ESG investing: how different is the US?

Being British by birth and upbringing, American by marriage, long-term residence and naturalization, I have a front row seat to the confusion that sometimes arises at the intersection of two things that are almost-but-not-quite the same.

Common knowledge and shared attitudes that are taken for granted in one place don’t always hold elsewhere. And, because these things are taken for granted, the differences often remain below the surface, never acknowledged or recognized (or recognised). 

You might believe, for example, that “elevator” and “lift” are just two different words for the same thing. To me, though, they’re not the same: it is perfectly normal to initiate a conversation with a stranger in an elevator, yet weird to do so in a lift. 

The unspoken context of ESG

The context within which ESG is developing is one of those almost-but-not-quite the same things.
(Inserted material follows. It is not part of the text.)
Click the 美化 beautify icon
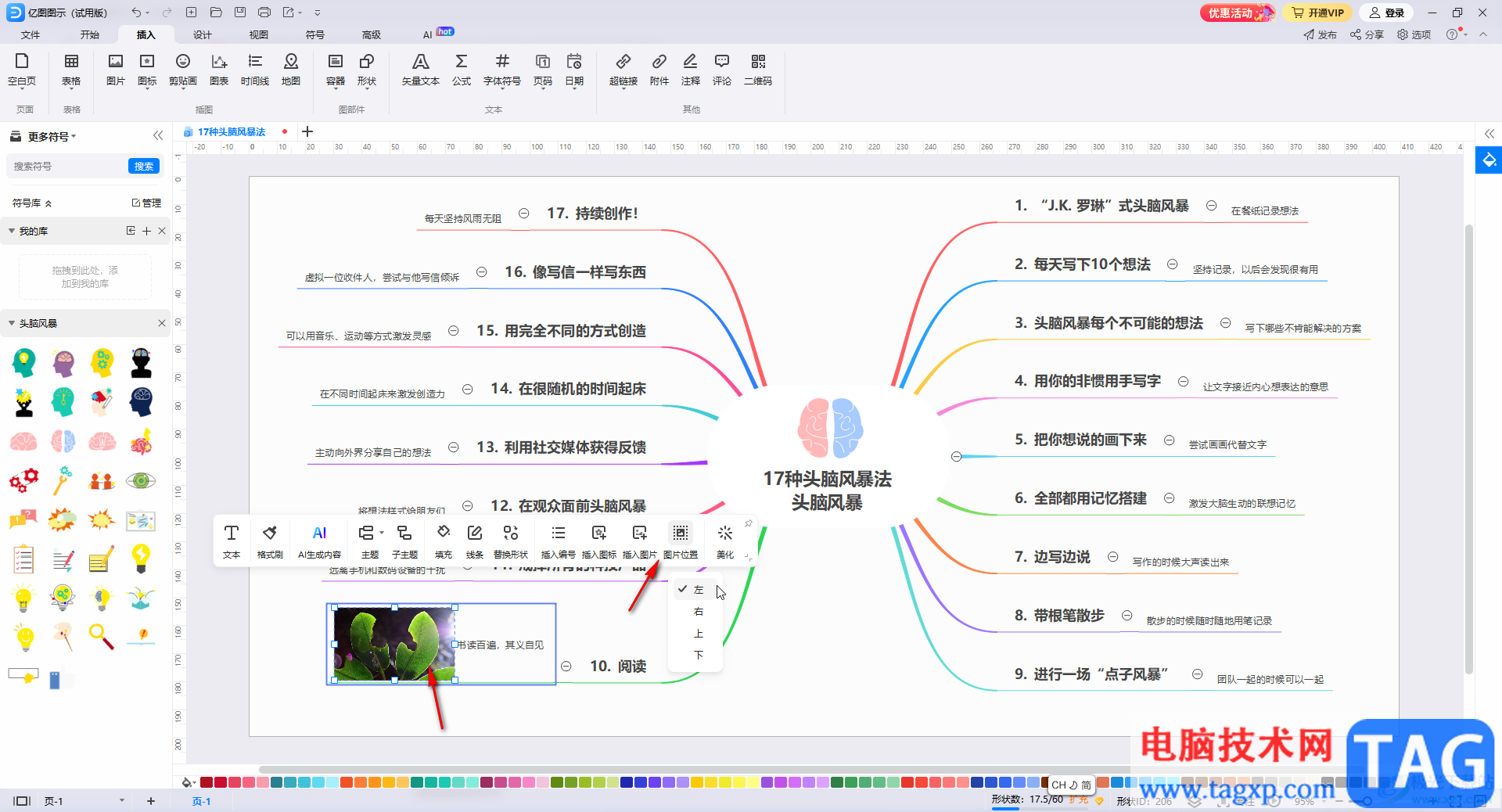 (725, 541)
In the past few years, sustainability has become a huge topic for the investment industry all around the world. And while this is true everywhere, the US is generally regarded as a laggard. The political backdrop is a big part of that: the Trump administration withdrawing from the Paris climate agreement and embedding hurdles to ESG investing in its 2020 rule on selecting plan investments. The Biden administration has quickly reversed both of these moves. But even under a new administration, the US is still different.

This is largely down to the common knowledge thing. In the UK, the broad case for sustainability is taken for granted. People in general recognize the need for a transition to a lower-carbon economy and for better protection of global resources such as fisheries and forests, for example. Further, they assume that other people recognize those needs, too. I know those things, you know those things, and we both know that we both know them.
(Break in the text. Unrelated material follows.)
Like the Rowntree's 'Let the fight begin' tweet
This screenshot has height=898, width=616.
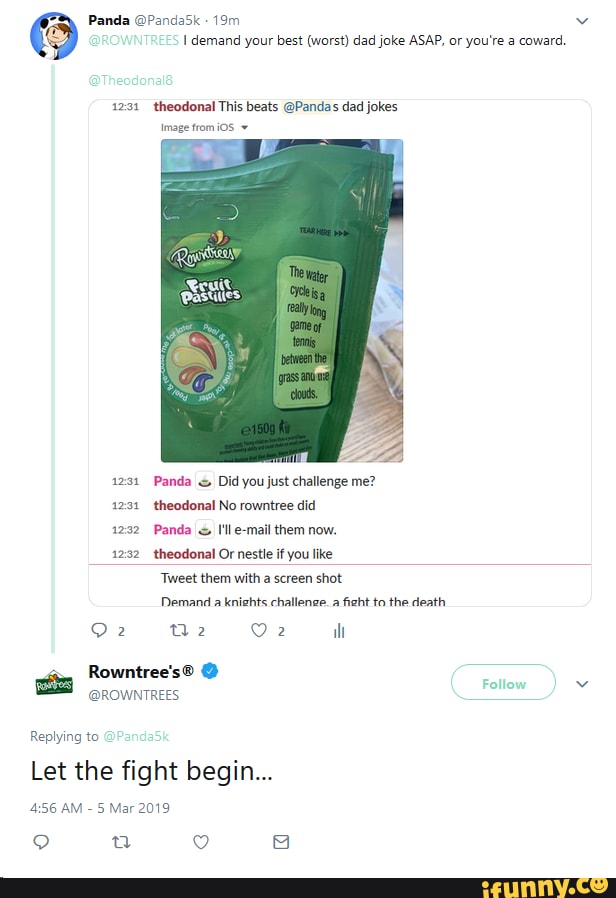201,842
You cannot make that assumption in the US. In a sense, this is odd, because pretty much everyone in the asset management industry actually does know those things. But the case for sustainability is not taken for granted; it’s not common knowledge.
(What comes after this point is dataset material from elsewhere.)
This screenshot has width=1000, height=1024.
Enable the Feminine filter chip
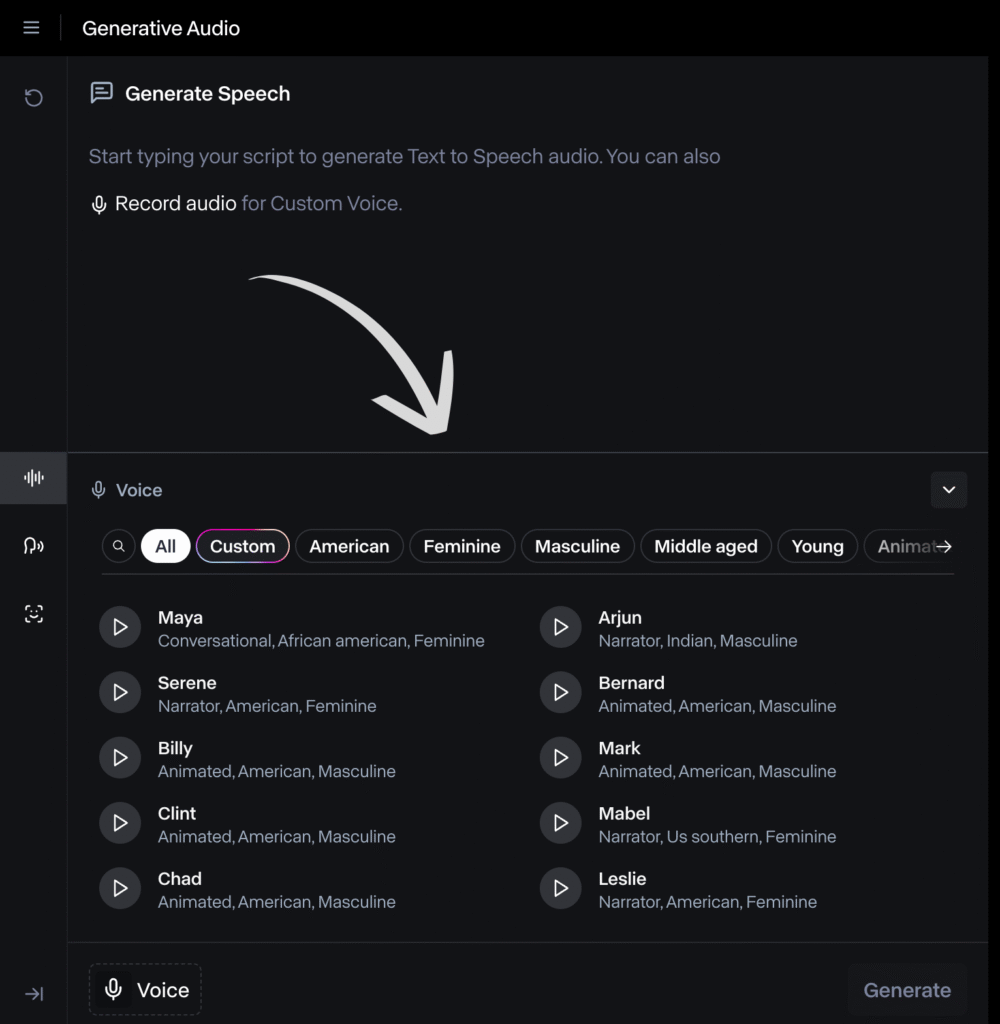[461, 546]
So US firms, as they develop their sustainability policies and increasingly integrate ESG factors into their investment processes, must do so in a different context than their UK counterparts. US firms must navigate a more polarized political environment, and find ways to engage with a client base that cannot be assumed to all share a common starting point. 

There are challenges in the UK, too. Differences of opinion do exist: just because something is taken for granted doesn’t mean it’s universally true. And authentically embedding ESG into the investment proposition takes more than a taskforce and a marketing story. So there are similarities; the situations are almost-but-not-quite the same. Crucially, though, the unspoken context is different.

I’ve contrasted the two cultures I know best, but this point applies more broadly. From Canada to Japan, from France to Australia, anywhere you turn, there are differences in the sustainability context and those differences may include things that are treated as common knowledge elsewhere. In each case, for a shared understanding to be achieved, the things that are taken for granted must be recognized; the unspoken context may need to be spoken.

The Variegated States of America

The US, then, is different when it comes to ESG. The investment industry has on average been slower to embrace the change there than in many other markets. But really the story is more complex than that. As is so often true of America, the key to understanding is not in the average or the typical, but rather in the variations, in the range of views.